Except you'd need to know exactly what type, intensity and duration of exercise would have that beneficial effect rather than plunging you even deeper into PEM. And maybe day 4 isn't right for everyone either since people have different delays for their PEM. All in all rather risky and uncertain. I don't think I'll be volunteering as a guinea pig.
 
Except you'd need to know exactly what type, intensity and duration of exercise would have that beneficial effect rather than plunging you even deeper into PEM.

Yeah, I'm not quite sure what is the value of working out how frequently someone can do maximal exercise testing to maintain constant PEM related symptoms...
 
What to make of this snippet from the paper?
Well, this is what I wrote about my experience with this trial:
Organising my household to survive in my absence, packing, waiting around in an airport and walking to the gates and taking taxis and flights is not my 'usual activity'. The team knew I was travelling a long way to get to the mobile laboratory. It's possible that some participants were in PEM on day 1.
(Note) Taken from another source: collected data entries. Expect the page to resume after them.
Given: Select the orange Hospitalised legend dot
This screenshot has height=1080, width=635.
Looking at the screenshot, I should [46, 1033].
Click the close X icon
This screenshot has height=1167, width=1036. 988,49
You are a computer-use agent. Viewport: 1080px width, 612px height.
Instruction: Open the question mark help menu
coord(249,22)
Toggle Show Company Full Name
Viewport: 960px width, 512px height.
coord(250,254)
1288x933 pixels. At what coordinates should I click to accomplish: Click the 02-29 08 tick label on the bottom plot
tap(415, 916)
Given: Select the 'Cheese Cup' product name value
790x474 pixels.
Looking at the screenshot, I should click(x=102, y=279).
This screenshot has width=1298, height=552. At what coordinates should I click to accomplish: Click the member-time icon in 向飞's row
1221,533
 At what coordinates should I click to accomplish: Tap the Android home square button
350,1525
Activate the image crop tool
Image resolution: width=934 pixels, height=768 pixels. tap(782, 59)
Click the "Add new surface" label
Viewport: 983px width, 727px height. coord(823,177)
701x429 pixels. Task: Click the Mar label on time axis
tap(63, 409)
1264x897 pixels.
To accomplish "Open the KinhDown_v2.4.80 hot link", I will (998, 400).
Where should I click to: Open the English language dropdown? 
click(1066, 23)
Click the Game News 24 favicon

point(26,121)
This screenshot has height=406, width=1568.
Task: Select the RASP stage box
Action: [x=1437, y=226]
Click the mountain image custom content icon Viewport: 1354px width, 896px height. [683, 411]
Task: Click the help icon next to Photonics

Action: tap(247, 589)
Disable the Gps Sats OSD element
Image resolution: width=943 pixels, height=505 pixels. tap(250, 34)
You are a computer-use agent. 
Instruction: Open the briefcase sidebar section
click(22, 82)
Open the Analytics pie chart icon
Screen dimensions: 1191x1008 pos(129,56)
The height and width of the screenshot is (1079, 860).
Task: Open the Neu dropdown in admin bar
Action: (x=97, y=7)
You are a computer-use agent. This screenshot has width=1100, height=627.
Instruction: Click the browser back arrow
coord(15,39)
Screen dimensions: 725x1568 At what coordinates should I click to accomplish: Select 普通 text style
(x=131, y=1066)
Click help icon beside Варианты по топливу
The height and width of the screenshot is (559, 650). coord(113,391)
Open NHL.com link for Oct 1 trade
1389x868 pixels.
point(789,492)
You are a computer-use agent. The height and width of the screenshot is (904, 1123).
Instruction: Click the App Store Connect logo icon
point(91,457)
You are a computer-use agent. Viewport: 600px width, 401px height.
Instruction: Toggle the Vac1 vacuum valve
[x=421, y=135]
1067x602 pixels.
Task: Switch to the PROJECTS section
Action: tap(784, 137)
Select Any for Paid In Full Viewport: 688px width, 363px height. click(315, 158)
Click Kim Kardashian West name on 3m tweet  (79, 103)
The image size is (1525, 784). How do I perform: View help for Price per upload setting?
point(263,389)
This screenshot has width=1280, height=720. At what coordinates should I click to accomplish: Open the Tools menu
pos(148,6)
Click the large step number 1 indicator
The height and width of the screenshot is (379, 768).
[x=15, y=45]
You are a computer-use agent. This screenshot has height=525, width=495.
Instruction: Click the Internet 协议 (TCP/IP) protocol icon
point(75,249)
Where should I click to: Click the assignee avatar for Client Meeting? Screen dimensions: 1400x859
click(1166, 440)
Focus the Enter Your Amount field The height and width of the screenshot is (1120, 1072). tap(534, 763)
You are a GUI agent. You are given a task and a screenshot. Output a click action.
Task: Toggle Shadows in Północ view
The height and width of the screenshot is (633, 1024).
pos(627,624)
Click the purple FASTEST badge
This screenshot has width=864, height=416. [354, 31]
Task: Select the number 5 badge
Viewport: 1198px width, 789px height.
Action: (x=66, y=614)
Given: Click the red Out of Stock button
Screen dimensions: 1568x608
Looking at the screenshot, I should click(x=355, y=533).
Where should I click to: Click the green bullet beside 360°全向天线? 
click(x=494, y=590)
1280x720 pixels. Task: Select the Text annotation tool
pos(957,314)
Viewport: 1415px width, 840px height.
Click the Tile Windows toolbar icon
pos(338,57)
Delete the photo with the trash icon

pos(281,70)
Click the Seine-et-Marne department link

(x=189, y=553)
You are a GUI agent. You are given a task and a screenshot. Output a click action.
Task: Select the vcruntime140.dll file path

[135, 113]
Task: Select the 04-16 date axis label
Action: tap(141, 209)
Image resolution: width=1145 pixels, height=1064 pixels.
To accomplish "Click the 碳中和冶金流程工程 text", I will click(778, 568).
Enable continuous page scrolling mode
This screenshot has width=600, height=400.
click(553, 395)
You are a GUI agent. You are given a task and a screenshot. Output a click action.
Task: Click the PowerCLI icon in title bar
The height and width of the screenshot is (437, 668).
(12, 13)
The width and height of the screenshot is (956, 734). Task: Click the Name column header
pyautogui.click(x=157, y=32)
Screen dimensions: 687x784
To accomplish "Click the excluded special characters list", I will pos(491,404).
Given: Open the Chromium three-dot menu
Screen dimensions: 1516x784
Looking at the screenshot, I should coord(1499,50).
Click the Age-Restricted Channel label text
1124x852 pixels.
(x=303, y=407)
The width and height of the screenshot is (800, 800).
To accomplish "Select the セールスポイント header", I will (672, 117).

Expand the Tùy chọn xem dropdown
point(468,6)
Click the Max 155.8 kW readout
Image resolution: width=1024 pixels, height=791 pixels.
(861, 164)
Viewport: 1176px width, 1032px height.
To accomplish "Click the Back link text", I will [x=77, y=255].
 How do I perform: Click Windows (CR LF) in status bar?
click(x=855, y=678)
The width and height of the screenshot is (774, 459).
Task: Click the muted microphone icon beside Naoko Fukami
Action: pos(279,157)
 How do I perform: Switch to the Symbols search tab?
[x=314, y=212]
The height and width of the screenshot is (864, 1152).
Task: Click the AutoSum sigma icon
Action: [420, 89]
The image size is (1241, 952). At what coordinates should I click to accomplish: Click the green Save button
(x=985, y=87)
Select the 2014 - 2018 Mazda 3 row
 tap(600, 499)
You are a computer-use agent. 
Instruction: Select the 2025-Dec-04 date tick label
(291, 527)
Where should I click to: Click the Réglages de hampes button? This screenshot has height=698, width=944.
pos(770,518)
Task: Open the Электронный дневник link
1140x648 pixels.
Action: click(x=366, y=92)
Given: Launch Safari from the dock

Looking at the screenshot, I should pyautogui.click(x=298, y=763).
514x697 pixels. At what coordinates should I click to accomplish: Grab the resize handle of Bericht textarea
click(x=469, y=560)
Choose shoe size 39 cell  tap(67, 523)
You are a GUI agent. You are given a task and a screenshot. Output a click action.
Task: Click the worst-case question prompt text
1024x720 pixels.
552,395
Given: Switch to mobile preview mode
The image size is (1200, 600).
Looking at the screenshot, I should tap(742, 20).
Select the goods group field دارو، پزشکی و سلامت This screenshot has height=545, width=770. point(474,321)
The subjective assessments of recovery time were probably just nonsense. I know that I was not at all clear on when I had recovered from the test - or whether any ill-effects were from the whole effort of travelling. And actually I felt ok afterwards, and when I got home and still ok while hosting visitors. It was a while later when I got infections and was generally wrecked.

So, in my view, the hypothesis in the snippet is, well, not well founded. Of course, maybe everyone else on the trial did experience what the researchers are saying, and I am unusual.